Pixel coordinate grounding data:
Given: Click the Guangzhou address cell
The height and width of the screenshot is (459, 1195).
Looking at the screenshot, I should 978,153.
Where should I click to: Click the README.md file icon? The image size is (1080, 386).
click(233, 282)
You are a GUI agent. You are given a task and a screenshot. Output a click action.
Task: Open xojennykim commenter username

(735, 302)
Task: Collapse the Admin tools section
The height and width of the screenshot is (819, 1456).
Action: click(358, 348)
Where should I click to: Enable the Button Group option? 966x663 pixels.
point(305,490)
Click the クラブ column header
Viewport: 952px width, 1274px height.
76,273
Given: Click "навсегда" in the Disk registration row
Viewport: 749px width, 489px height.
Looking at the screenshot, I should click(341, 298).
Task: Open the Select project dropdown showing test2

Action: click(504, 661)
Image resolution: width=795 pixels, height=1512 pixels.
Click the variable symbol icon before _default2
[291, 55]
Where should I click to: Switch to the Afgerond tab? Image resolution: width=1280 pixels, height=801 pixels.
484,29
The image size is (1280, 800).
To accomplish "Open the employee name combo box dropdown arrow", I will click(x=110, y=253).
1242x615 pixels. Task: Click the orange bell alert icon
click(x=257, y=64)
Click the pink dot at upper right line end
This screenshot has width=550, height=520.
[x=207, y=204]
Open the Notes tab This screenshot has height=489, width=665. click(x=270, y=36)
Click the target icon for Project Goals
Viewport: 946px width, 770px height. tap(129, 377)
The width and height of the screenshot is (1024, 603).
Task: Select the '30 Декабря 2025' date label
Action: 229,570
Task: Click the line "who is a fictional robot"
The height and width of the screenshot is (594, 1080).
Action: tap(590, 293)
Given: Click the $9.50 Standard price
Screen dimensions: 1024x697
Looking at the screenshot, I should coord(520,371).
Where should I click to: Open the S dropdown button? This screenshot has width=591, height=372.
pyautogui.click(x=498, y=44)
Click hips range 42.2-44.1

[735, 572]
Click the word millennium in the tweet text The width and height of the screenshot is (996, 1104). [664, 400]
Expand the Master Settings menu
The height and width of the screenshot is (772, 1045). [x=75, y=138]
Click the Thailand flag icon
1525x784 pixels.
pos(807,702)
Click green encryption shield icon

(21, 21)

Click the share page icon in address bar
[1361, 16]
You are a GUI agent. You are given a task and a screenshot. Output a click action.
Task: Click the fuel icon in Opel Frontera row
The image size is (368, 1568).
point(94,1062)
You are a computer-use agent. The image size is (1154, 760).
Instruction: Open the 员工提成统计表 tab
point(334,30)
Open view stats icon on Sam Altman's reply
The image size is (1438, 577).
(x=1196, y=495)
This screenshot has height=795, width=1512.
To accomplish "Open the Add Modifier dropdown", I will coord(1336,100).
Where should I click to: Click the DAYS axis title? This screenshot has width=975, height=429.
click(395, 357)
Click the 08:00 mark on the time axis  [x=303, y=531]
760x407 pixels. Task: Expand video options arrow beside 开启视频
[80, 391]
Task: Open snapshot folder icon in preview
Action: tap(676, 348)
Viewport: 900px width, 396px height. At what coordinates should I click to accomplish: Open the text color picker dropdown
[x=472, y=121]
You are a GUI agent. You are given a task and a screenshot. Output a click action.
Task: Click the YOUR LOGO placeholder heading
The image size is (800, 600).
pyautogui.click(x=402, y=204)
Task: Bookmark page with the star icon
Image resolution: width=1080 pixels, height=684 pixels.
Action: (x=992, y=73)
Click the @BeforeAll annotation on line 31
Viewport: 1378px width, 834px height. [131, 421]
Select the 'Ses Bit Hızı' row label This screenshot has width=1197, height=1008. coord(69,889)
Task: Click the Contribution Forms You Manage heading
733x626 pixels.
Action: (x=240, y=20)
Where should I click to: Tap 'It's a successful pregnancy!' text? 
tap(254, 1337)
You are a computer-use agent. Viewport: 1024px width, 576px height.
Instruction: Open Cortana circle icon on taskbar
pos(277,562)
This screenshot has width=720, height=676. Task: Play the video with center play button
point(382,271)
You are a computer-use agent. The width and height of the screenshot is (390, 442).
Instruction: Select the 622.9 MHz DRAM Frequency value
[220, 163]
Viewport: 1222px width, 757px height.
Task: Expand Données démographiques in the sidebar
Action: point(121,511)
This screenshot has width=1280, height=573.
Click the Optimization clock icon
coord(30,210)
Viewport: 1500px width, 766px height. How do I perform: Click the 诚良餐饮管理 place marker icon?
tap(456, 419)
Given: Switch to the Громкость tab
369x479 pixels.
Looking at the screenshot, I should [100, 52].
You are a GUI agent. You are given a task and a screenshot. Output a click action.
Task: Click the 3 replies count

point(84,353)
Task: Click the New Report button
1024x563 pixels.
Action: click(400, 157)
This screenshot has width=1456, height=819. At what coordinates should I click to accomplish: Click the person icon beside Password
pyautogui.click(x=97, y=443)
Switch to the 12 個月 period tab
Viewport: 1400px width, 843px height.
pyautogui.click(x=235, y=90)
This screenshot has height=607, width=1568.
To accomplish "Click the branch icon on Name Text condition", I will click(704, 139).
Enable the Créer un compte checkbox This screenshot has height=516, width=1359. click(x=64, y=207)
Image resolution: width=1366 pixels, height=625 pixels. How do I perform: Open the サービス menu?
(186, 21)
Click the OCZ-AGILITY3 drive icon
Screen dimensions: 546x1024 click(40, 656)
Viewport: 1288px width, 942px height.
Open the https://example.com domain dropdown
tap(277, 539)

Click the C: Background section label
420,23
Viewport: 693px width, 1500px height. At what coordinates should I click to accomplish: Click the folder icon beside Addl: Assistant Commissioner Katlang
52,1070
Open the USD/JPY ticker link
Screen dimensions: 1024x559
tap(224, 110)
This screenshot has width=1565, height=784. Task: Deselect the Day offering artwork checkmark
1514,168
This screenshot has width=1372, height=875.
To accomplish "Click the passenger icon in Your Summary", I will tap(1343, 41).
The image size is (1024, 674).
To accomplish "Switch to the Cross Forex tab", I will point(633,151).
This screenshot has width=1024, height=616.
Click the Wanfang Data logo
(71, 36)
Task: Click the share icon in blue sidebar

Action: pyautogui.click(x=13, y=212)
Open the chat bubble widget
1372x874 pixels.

* [EXERCISE]
Identify all lines in the records above with the word "computer".

* [TASK RESPONSE]
You are a computer-use agent. The image size is (1154, 760).
You are a computer-use agent. Viewport: 1024px width, 576px height.
You are a computer-use agent. The width and height of the screenshot is (390, 442).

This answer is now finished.